* [Action item]: Copy nothing from the entries below except the lines from the one containing "Click the chevron icon next to 链接" through the one containing "580x393 pixels.", and copy those exactly.

Saved data entries
%%

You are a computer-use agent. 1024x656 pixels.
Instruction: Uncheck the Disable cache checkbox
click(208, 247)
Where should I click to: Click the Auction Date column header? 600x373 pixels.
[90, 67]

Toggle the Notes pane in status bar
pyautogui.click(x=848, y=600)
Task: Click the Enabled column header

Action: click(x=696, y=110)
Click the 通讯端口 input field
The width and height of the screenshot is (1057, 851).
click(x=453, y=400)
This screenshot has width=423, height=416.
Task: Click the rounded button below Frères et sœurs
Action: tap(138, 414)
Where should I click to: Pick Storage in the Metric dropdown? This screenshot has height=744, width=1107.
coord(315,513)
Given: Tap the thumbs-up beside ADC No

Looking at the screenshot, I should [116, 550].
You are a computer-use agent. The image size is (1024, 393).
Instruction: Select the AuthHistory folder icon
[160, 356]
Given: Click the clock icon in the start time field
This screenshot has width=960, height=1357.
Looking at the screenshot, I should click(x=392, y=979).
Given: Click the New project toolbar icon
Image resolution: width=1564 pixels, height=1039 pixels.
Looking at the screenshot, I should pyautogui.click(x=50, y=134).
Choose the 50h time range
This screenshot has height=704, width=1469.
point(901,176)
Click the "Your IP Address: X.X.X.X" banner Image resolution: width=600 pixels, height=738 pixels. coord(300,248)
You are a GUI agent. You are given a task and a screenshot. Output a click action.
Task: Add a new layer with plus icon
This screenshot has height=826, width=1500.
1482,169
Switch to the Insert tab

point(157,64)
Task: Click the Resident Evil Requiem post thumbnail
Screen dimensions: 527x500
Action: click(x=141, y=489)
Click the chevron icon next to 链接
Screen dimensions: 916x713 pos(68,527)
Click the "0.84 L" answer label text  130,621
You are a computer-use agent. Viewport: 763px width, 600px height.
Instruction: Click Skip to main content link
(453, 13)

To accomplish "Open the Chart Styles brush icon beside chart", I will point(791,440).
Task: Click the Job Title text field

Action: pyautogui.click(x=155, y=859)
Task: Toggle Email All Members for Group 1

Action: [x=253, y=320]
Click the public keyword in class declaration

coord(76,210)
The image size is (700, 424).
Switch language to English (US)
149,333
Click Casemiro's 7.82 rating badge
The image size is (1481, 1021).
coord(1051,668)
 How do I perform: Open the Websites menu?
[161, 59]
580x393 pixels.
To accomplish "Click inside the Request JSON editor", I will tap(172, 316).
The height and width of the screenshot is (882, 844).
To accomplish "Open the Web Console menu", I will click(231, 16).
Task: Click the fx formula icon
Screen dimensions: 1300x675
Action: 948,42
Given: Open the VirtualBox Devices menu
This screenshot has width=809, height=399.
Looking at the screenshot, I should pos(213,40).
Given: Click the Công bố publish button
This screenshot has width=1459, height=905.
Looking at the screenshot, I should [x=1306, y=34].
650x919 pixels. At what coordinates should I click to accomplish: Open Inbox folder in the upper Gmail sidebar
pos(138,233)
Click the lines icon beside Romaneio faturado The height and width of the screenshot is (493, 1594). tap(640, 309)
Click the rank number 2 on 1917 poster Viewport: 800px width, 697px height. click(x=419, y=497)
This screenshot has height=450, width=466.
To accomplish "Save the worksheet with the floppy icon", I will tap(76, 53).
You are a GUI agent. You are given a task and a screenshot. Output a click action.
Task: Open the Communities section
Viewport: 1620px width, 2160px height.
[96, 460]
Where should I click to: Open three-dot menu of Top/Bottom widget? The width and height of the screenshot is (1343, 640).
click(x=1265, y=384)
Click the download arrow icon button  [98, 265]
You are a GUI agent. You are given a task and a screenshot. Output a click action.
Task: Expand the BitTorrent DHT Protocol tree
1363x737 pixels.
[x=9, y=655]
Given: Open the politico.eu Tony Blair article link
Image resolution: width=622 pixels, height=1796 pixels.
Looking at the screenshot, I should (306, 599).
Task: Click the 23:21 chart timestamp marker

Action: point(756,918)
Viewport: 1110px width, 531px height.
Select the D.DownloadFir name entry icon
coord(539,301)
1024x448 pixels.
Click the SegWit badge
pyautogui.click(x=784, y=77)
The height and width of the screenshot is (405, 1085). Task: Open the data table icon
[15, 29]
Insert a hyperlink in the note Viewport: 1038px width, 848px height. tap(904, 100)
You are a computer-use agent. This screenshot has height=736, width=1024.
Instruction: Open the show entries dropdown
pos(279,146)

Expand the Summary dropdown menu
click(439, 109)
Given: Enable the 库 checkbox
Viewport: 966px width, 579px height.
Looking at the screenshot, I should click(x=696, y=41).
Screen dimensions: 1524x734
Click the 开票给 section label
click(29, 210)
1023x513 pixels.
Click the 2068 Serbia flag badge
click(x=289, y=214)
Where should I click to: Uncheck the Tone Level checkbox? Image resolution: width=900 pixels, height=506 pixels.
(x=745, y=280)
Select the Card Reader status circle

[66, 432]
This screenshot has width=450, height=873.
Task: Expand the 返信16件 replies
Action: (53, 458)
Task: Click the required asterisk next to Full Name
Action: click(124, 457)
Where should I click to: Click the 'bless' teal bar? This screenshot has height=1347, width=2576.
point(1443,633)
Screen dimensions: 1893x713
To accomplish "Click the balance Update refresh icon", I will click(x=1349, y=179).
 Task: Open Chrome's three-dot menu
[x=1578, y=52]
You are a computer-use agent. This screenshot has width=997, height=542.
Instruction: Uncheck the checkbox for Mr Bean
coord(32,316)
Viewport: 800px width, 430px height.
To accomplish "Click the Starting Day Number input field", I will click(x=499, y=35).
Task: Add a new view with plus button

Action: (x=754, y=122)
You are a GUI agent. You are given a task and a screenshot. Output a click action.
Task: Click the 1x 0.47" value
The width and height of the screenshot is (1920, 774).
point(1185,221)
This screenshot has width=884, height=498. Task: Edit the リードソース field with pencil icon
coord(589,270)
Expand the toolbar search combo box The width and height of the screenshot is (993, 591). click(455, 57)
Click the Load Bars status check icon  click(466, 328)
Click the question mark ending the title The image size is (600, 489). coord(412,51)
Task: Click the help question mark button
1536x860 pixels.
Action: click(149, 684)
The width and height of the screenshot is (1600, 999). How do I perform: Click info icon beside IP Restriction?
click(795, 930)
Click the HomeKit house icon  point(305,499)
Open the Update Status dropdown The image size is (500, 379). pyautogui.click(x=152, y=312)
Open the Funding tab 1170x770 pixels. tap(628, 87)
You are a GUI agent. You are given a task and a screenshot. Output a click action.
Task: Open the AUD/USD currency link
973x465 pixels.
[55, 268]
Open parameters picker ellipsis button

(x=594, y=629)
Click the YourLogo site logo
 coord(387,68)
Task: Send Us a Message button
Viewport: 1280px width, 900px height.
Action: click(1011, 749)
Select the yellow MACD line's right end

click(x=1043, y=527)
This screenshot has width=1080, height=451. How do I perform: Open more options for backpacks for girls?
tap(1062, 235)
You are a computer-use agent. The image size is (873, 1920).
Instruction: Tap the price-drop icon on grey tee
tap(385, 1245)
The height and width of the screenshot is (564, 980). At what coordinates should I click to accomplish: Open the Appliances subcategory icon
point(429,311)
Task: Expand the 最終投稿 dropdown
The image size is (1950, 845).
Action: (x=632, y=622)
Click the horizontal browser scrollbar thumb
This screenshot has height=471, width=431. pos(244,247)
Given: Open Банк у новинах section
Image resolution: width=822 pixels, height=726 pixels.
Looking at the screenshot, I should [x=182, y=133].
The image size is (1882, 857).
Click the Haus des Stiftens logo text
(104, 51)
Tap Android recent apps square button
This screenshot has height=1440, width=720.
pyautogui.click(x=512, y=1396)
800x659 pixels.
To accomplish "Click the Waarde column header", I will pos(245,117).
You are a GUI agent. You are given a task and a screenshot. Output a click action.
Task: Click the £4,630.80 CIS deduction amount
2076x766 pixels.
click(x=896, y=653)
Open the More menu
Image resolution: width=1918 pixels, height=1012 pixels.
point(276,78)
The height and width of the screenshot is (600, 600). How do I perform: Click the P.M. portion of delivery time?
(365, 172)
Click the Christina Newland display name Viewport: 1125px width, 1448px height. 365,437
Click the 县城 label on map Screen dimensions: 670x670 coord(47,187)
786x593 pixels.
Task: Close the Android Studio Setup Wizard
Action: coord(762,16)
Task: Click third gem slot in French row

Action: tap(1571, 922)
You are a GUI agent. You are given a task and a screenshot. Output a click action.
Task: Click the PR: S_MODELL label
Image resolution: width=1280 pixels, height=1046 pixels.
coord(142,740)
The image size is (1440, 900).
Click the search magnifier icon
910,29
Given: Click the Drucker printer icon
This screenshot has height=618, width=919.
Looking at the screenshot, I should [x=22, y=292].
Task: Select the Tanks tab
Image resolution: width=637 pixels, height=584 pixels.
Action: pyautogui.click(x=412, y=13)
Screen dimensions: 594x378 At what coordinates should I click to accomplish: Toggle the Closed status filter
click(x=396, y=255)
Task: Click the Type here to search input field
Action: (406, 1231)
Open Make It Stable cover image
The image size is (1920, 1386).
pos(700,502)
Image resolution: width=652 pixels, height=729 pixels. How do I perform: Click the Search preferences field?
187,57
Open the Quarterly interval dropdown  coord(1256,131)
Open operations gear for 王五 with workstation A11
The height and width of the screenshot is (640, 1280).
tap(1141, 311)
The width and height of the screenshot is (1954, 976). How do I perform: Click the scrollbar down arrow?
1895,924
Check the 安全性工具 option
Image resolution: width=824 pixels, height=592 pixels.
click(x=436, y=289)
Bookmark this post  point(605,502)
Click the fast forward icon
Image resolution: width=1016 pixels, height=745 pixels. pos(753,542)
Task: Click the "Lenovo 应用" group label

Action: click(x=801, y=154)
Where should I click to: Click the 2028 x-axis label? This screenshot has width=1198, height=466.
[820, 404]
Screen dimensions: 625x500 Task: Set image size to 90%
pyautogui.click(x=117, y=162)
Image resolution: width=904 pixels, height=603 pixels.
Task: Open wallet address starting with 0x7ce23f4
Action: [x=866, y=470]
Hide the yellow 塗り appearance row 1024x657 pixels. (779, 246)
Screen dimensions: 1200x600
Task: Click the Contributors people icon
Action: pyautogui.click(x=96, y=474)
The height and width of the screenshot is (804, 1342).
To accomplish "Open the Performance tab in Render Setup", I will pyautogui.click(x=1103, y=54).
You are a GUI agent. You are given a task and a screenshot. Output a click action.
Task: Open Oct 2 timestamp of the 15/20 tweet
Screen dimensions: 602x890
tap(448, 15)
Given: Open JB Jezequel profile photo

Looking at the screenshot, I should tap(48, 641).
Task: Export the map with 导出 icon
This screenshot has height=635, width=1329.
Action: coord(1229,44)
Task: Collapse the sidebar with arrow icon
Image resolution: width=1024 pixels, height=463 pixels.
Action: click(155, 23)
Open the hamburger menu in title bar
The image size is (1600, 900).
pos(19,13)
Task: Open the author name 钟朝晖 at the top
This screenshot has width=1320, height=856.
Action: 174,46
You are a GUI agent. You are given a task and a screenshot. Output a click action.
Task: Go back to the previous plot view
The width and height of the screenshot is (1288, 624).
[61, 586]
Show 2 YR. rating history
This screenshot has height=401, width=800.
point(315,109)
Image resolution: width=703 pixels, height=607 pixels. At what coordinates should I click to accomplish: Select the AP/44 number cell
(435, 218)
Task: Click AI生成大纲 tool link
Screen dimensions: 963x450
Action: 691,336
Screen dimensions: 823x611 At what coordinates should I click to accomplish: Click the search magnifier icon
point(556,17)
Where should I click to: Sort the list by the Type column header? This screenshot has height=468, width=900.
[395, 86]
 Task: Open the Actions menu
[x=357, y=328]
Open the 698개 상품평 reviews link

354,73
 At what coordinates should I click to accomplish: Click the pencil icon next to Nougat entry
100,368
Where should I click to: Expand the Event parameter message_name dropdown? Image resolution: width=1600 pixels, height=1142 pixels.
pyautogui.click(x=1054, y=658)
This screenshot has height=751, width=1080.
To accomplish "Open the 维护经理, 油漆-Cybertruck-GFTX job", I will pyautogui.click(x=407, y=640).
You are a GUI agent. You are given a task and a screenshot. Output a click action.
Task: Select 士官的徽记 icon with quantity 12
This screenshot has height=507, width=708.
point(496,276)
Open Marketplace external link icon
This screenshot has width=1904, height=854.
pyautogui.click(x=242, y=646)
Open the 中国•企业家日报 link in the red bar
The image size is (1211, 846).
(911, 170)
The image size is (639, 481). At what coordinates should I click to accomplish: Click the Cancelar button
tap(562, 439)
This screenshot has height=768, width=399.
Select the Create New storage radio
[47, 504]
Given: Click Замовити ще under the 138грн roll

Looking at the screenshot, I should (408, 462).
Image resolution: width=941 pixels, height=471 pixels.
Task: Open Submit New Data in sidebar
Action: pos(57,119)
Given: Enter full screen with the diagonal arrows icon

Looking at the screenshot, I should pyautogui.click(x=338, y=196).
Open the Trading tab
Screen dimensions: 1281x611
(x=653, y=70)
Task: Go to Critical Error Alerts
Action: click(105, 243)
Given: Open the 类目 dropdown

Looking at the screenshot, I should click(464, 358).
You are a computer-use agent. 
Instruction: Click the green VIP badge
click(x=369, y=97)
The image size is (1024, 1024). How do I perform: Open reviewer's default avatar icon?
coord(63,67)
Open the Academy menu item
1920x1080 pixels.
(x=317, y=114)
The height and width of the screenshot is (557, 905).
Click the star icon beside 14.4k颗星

%%

* [Output for this exercise]:
Click the chevron icon next to 链接
Screen dimensions: 916x713 pos(68,527)
Click the "0.84 L" answer label text  130,621
You are a computer-use agent. Viewport: 763px width, 600px height.
Instruction: Click Skip to main content link
(453, 13)

To accomplish "Open the Chart Styles brush icon beside chart", I will point(791,440).
Task: Click the Job Title text field

Action: pyautogui.click(x=155, y=859)
Task: Toggle Email All Members for Group 1

Action: [x=253, y=320]
Click the public keyword in class declaration

coord(76,210)
The image size is (700, 424).
Switch language to English (US)
149,333
Click Casemiro's 7.82 rating badge
The image size is (1481, 1021).
coord(1051,668)
 How do I perform: Open the Websites menu?
[161, 59]
580x393 pixels.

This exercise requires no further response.